SYDNEY, Australia - Optimism that the coronavirus may have peaked may be misguided, but investors and traders continued to bid up shares regardless in Asia on Tuesday, for the second day in a row.
The U.S. dollar lost part of its safe-haven appeal, and sank across the board.
"At the moment Asian markets are leading their global counterparts and reacting with some optimism to speculation that we may be reaching peak infection and mortality rates in major cities," Michael McCarthy, chief market strategist at CMC Markets told Reuters Tuesday. "But frankly that may be ill-founded."
In Japan, the Nikkei 225 rose 373.88 points or 2.01% to 18,950.18.
China's Shanghai Composite climbed 56.78 points or 2.05% to 2,820.76.
In Hong Kong, the Hang Seng jumped 504.17 points or 2.12% to 24,253.29.
The Australian All Ordinaries was the odd man out Tuesday, slipping 22.30 points or 0.42% to 5,301.30.
The euro regained some exposure in Asia on Tuesday, rising to 1.0866. The British pound was solidly higher after its overnight fall in response to Boris Johnson being admitted to intensive care.
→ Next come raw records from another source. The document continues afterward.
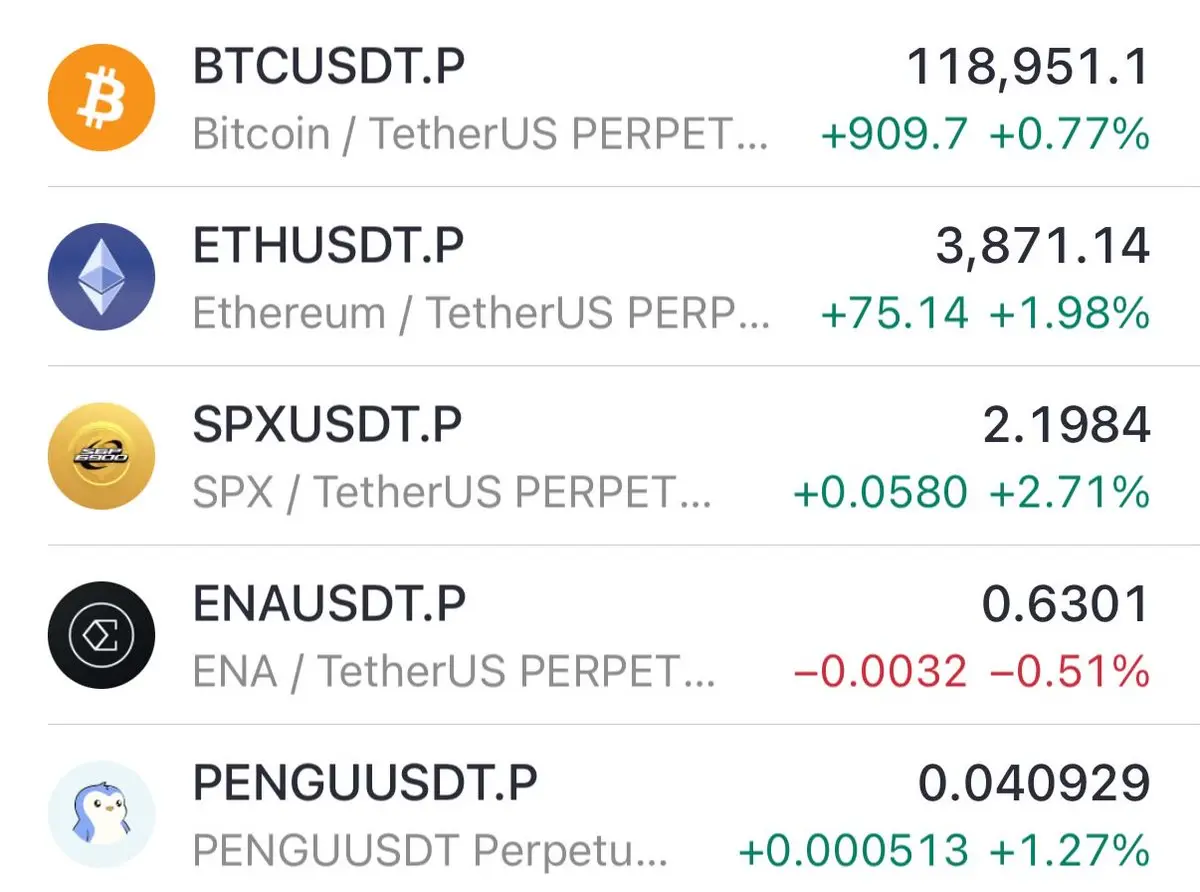Tap the Pudgy Penguin PENGU icon

point(101,814)
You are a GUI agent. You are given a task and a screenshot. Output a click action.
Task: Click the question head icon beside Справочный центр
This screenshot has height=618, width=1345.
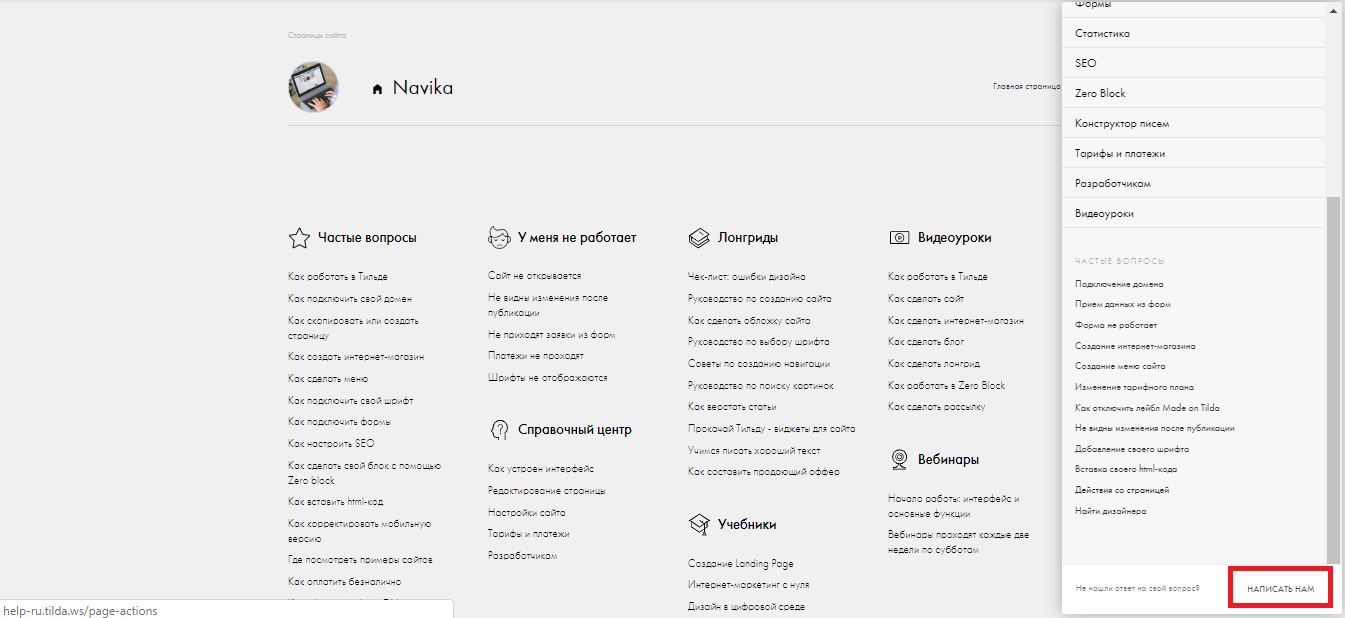point(498,430)

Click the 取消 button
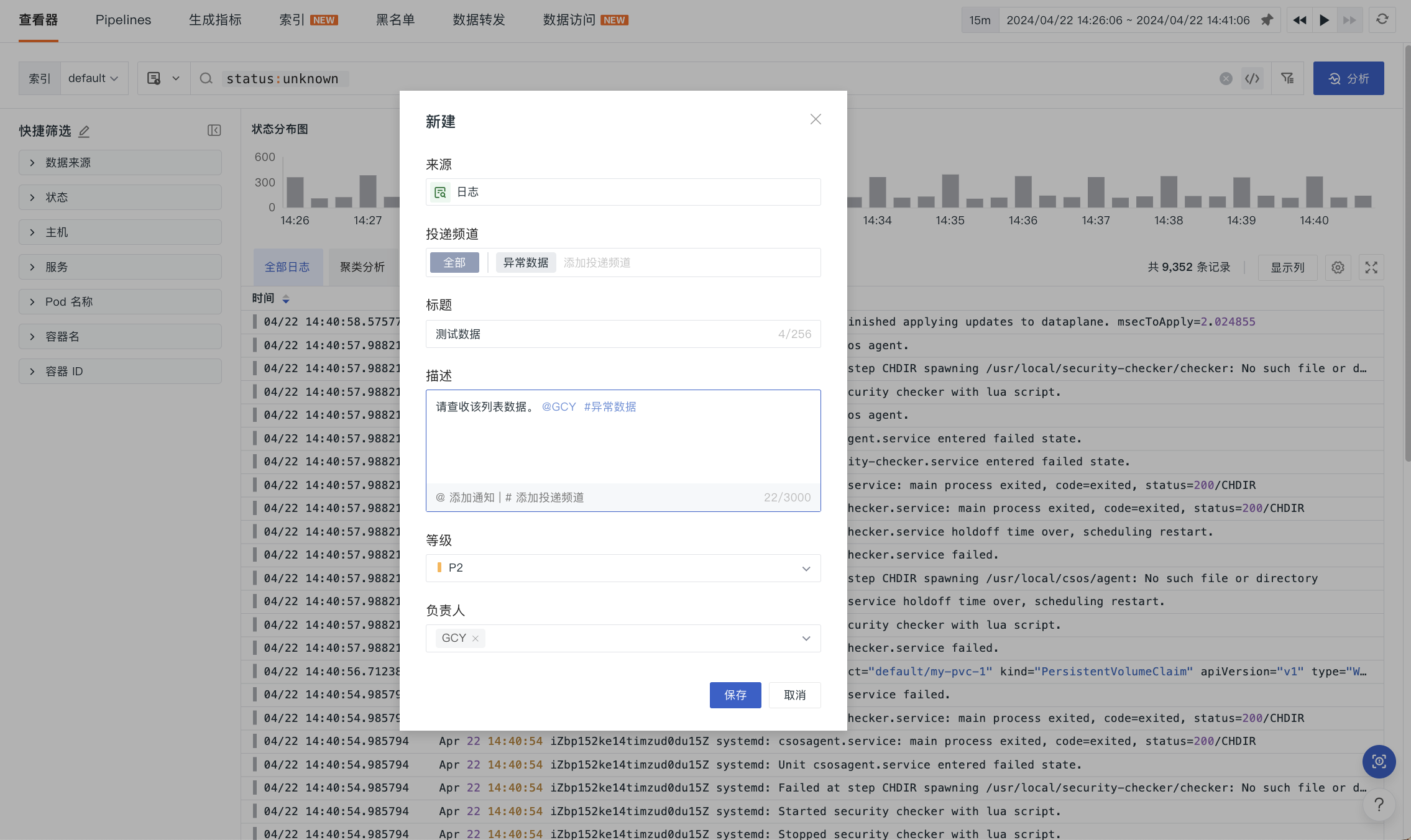[x=794, y=695]
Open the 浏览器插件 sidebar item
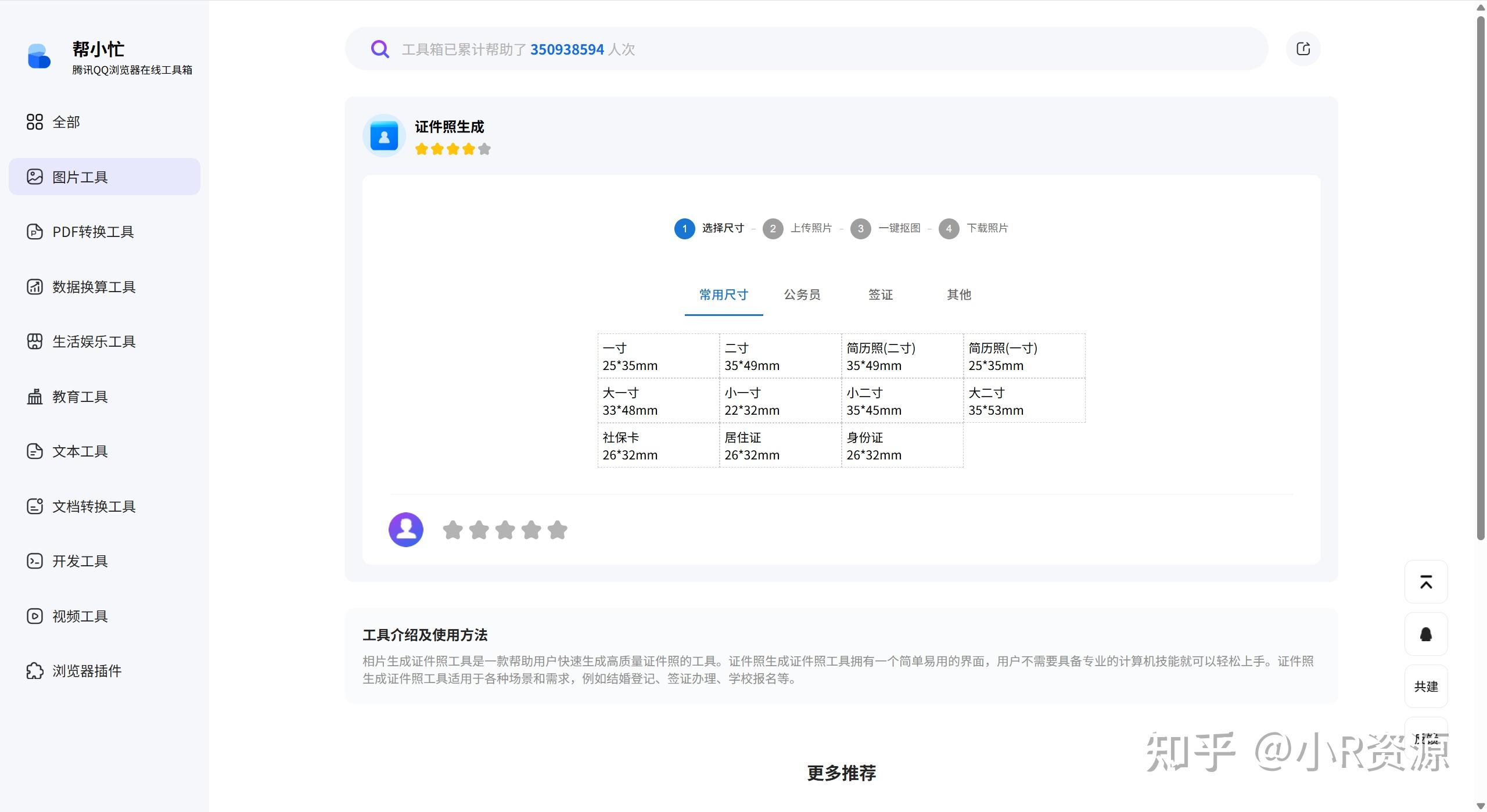Viewport: 1487px width, 812px height. tap(86, 671)

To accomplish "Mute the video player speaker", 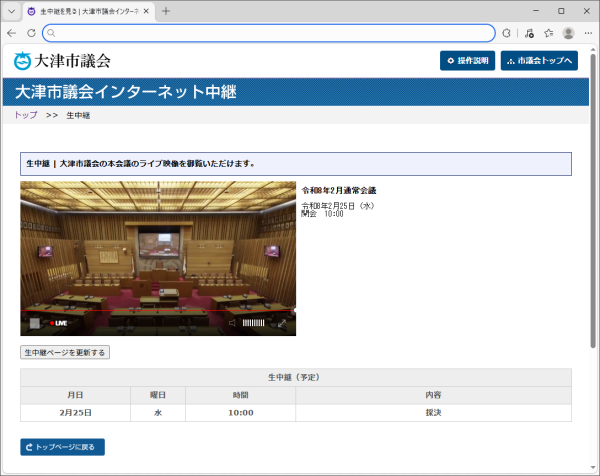I will coord(231,323).
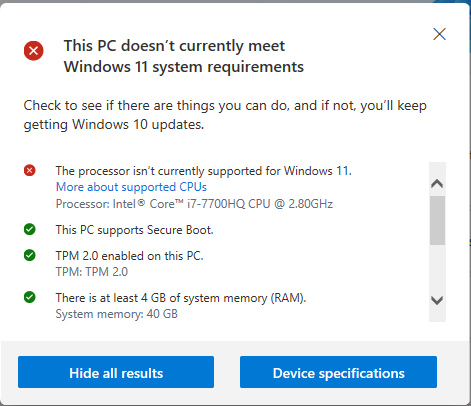Viewport: 471px width, 406px height.
Task: Click the Processor: Intel Core i7-7700HQ detail line
Action: tap(194, 204)
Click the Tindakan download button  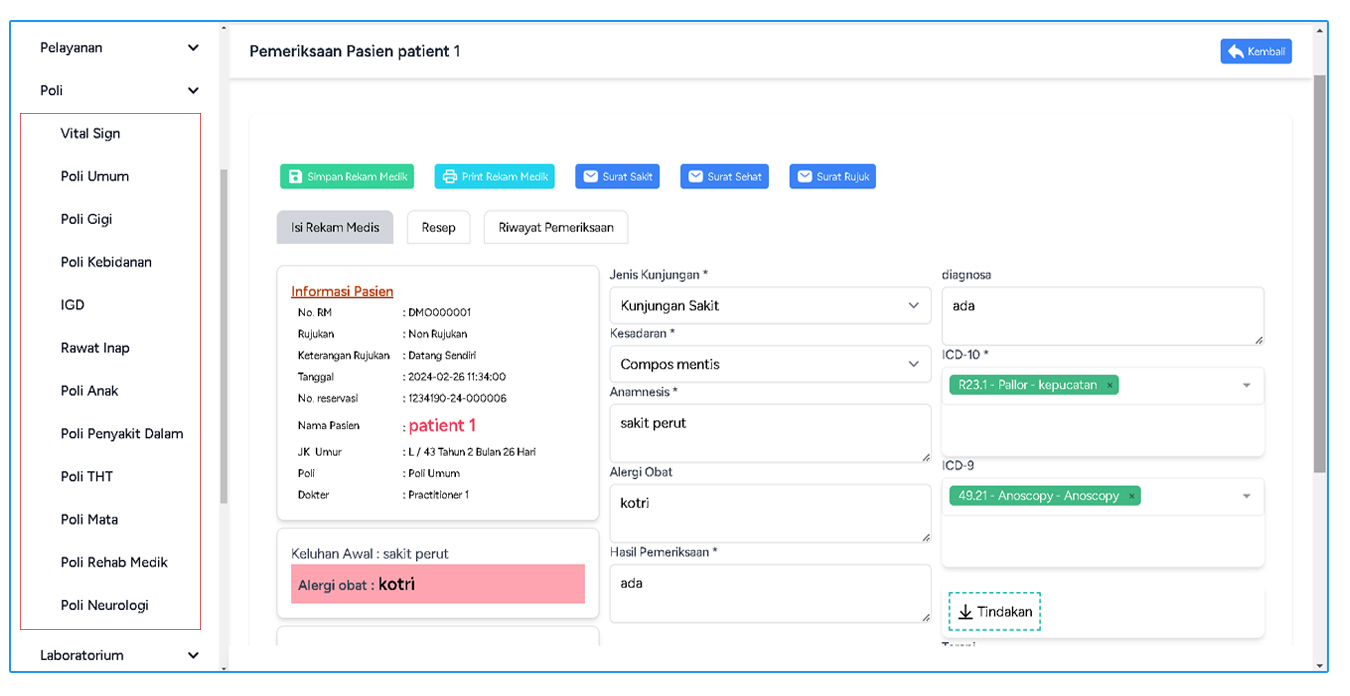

The pound was last quoted around the Sydney close at 1.2332. The Japanese yen edged up to 108.87. The Swiss franc advanced to 0.9731.
The Canadian dollar rose to 1.4027. The Australian dollar added a full cent to 0.6183. The New Zealand dollar climbed to 0.5988.
Overnight on Wall Street, the Dow Jones Industrial Average was ahead 1,627.46 points, or 7.73%, at 22,679.99.
The Standard and Poor's 500 advanced 175.03 points, or 7.03%, to 2,663.68.
The Nasdaq Composite climbed 540.16 points, or 7.33%, to 7,913.24.